Task description:
In the listing between the lines holding "1242x2208 pixels." and "point(1375,230)", inclusive, switch every "Instruction" to "Command" and leave everything else unchanged. Return only those lines.

(Word and element location data)
---------------
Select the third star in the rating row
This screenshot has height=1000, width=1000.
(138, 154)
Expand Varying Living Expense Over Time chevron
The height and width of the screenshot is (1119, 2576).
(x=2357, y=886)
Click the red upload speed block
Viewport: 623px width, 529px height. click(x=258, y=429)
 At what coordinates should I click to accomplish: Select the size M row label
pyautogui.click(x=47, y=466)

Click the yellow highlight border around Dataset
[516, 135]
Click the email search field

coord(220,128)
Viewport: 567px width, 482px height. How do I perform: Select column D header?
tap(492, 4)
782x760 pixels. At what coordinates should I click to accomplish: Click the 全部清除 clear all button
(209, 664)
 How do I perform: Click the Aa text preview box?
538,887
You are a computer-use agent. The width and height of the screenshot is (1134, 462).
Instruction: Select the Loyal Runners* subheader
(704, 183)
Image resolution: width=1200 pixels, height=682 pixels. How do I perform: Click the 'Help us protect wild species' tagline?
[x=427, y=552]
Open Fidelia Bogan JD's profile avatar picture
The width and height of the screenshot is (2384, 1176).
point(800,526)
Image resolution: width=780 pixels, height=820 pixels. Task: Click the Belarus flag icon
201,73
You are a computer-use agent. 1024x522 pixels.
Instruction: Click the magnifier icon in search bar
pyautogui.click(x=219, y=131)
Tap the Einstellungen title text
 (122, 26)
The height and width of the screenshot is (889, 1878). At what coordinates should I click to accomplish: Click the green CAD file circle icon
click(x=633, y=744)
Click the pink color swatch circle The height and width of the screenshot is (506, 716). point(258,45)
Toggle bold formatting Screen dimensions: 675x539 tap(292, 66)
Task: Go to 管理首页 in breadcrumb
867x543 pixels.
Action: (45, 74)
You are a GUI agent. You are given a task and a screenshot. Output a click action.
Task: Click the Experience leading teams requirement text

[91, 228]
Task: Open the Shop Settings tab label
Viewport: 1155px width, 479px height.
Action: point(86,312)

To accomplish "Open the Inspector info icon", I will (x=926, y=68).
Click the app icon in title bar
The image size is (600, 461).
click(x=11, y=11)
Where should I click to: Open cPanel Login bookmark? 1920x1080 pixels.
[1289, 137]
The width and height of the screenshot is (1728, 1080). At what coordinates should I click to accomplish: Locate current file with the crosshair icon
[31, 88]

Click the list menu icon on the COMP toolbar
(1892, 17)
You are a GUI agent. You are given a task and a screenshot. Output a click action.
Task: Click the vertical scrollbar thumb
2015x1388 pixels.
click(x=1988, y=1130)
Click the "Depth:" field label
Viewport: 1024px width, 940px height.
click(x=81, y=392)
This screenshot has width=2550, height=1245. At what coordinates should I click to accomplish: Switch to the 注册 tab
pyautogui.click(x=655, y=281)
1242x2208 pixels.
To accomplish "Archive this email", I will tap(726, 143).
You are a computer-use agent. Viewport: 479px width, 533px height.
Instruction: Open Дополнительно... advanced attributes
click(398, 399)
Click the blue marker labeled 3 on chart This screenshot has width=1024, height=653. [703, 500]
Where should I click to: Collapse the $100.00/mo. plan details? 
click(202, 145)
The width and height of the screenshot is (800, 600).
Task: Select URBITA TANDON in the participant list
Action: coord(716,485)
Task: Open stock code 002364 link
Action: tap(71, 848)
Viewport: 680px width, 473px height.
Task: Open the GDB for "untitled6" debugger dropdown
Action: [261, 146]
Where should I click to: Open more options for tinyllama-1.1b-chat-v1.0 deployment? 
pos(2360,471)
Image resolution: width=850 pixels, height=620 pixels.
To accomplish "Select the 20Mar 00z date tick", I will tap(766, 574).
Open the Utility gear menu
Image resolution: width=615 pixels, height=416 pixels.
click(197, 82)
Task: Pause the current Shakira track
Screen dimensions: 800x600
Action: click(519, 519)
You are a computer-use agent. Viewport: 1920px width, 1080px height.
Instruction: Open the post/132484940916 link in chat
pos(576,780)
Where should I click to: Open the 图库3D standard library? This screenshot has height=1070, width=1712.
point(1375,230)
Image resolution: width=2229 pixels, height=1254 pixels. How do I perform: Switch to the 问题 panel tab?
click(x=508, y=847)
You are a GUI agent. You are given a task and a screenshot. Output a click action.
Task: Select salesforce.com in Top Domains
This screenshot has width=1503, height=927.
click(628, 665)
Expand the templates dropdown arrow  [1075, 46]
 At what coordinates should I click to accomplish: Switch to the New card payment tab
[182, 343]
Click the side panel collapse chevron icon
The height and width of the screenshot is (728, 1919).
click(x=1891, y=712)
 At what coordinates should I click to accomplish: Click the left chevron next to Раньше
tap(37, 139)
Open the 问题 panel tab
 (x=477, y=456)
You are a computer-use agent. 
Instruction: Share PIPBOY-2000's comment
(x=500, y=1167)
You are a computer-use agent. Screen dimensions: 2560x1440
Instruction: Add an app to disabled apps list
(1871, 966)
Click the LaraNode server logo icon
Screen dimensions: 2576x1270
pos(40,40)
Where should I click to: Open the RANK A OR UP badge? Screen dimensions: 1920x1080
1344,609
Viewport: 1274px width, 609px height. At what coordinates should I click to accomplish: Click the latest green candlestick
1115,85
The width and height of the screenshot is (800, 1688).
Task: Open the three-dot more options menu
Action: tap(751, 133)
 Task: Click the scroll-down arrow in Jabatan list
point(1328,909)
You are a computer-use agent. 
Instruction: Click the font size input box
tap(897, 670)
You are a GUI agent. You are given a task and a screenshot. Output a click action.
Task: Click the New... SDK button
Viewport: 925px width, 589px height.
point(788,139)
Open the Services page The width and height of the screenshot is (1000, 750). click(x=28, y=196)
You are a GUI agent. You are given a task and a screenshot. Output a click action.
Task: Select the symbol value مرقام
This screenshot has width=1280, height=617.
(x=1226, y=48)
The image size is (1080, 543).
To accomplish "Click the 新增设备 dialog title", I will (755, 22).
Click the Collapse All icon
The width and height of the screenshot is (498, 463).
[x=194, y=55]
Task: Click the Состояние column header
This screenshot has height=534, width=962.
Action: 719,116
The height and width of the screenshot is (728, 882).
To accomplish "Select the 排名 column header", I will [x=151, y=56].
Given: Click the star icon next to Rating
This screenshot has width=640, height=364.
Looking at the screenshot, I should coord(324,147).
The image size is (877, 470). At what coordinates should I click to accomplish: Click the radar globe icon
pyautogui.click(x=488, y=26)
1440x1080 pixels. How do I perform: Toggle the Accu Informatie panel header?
---------------
The response:
1242x2208 pixels.
To accomplish "Archive this email", I will tap(726, 143).
You are a computer-use agent. Viewport: 479px width, 533px height.
Command: Open Дополнительно... advanced attributes
click(398, 399)
Click the blue marker labeled 3 on chart This screenshot has width=1024, height=653. [703, 500]
Where should I click to: Collapse the $100.00/mo. plan details? 
click(202, 145)
The width and height of the screenshot is (800, 600).
Task: Select URBITA TANDON in the participant list
Action: coord(716,485)
Task: Open stock code 002364 link
Action: tap(71, 848)
Viewport: 680px width, 473px height.
Task: Open the GDB for "untitled6" debugger dropdown
Action: [261, 146]
Where should I click to: Open more options for tinyllama-1.1b-chat-v1.0 deployment? 
pos(2360,471)
Image resolution: width=850 pixels, height=620 pixels.
To accomplish "Select the 20Mar 00z date tick", I will tap(766, 574).
Open the Utility gear menu
Image resolution: width=615 pixels, height=416 pixels.
click(197, 82)
Task: Pause the current Shakira track
Screen dimensions: 800x600
Action: click(519, 519)
You are a computer-use agent. Viewport: 1920px width, 1080px height.
Command: Open the post/132484940916 link in chat
pos(576,780)
Where should I click to: Open the 图库3D standard library? This screenshot has height=1070, width=1712.
point(1375,230)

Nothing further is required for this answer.